本ブログでは、実務上押さえておきたい主要な医薬品特許の種類と、それぞれが果たす役割の違いについて解説します。
◆ 物質特許(成分特許):最も強力な“独占権”
有効成分(化合物)を保護する特許で、有効成分そのものはもちろん、有効成分を含む化合物群を保護しているものもあります。
創薬研究において、非臨床段階で有用な化合物が見出された際、まずは広い化合物群を出願し、その後実際に薬になりそうな有効性が高く毒性との乖離のある化合物を…、更に絞り込んで有効成分そのものを…、といったように何段階かに分けて出願するケースもあり、1つの品目に対して物質特許が1つであるとは限りません。
物質特許が残存している間は後発品の承認が降りることはないため、他者はその特許で保護された有効成分を含む製品を製造・販売できず、参入を排除する最も強力なバリアとなります。
◆ 用途特許:新たな治療対象や投与法への応用
有効成分(化合物)の疾患への適応や投与方法を保護する特許です。
日本では比較的通りやすく、ライフサイクル延長のために活用されることが多い特許です。また公知の物質であっても、新たな有用性が見出された場合には第二医薬用途*発明として特許出願されるケースもあります。

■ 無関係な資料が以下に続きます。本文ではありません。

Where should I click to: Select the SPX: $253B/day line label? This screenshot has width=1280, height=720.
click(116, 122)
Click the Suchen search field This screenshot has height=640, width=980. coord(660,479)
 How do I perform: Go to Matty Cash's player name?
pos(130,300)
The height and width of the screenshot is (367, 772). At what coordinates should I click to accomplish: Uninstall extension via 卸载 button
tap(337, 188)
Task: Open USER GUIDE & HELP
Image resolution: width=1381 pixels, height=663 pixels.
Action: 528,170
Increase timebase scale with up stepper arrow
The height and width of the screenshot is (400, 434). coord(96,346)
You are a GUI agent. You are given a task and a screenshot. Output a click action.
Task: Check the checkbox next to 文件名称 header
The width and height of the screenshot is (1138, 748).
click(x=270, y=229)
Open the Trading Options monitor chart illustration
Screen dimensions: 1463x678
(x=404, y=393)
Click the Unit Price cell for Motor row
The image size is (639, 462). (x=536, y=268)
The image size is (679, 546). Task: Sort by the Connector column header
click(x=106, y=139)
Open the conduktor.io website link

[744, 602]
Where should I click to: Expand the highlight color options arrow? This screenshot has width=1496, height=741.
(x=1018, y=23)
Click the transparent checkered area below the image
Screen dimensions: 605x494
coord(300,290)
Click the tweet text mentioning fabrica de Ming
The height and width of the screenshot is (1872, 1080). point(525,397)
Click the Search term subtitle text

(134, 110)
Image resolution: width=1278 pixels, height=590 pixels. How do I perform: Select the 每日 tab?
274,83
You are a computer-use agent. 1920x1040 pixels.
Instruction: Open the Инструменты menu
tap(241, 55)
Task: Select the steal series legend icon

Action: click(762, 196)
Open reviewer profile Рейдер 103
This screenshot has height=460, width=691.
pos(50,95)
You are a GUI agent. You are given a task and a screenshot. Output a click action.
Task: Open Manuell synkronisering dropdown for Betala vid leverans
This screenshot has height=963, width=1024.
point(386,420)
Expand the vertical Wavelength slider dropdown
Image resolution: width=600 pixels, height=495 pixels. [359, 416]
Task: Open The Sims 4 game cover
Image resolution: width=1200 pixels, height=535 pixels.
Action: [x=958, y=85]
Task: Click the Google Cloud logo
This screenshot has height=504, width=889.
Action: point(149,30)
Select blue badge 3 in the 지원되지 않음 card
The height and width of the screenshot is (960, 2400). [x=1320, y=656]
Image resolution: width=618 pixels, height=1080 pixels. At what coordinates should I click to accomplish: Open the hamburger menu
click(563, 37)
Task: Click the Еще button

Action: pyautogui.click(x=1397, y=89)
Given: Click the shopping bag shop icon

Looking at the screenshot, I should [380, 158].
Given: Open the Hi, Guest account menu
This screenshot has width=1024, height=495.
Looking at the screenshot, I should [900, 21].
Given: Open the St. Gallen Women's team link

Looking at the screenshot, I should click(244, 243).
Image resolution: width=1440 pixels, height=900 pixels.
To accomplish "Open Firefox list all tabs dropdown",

有効成分に対する効能効果が残存している場合は後発品の製造販売ができないため、物質特許と並んで強力なバリアとされています。
*例:シルデナフィル(狭心症→ED治療薬)、タダラフィル(前立腺肥大→AGA治療薬)
◆ 製剤特許:添加物や製剤技術に関する工夫
有効成分の安定性や溶出性を担保したり吸収性を良くするための製剤処方、いわゆるドラッグデリバリー(DDS)技術、コントロールドリリース技術、また製剤の服用のしやすさなどを高める技術を保護しています*。
特殊な製剤の場合、物質特許が切れたあとでも、製剤特許がジェネリックの参入を一定期間ブロックすることがあります。またジェネリック製販が先発と異なる製剤技術を用いて製剤を開発し、特許を取得している例もあります。
*例:OD錠、腸溶コーティング錠、徐放性カプセル、特殊な乳化製剤(リポソーム)など
◆ 製法特許:成分の合成ルートや精製技術を守る
原薬製造過程の工夫やコスト削減、高純度化を実現する技術を保護しています*。
原薬の合成ルートにおいて経由する中間体で、避けて通ることが困難な物質も強力な武器となります(いわゆる中間体特許)。ただし効率が悪くとも、別の合成ルートで原薬を製造することができれば、回避可能なため、ブロック力は物質特許ほど強くはありません。
*例:高収率での合成、重金属不純物の除去工程など
◆ 結晶形特許:優れた物性を示す化合物の形態
同じ有効成分でも、結晶の形(多形)*によって安定性や溶解性、製造時のハンドリングのしやすさなどに影響を及ぼす”物性”が異なる形態が存在します。この“形態”の違いに着目して出願されるのが結晶形特許です。
*例:有効成分(化合物)のI型、II型、無定形(アモルファス)、塩、溶媒和物など
実務上は物質特許切れ後の防御壁として活用されるケースも多く、先発・ジェネリック企業にとっては製品戦略の鍵となる
結晶形や製剤、製法といった周辺特許は、「本質的な権利」ではなくても、製品の商業化を阻む“実質的な障壁”として機能します。
つまり、開発候補となる医薬品は“何の特許で保護されているのか”を見極めることが非常に重要なのです。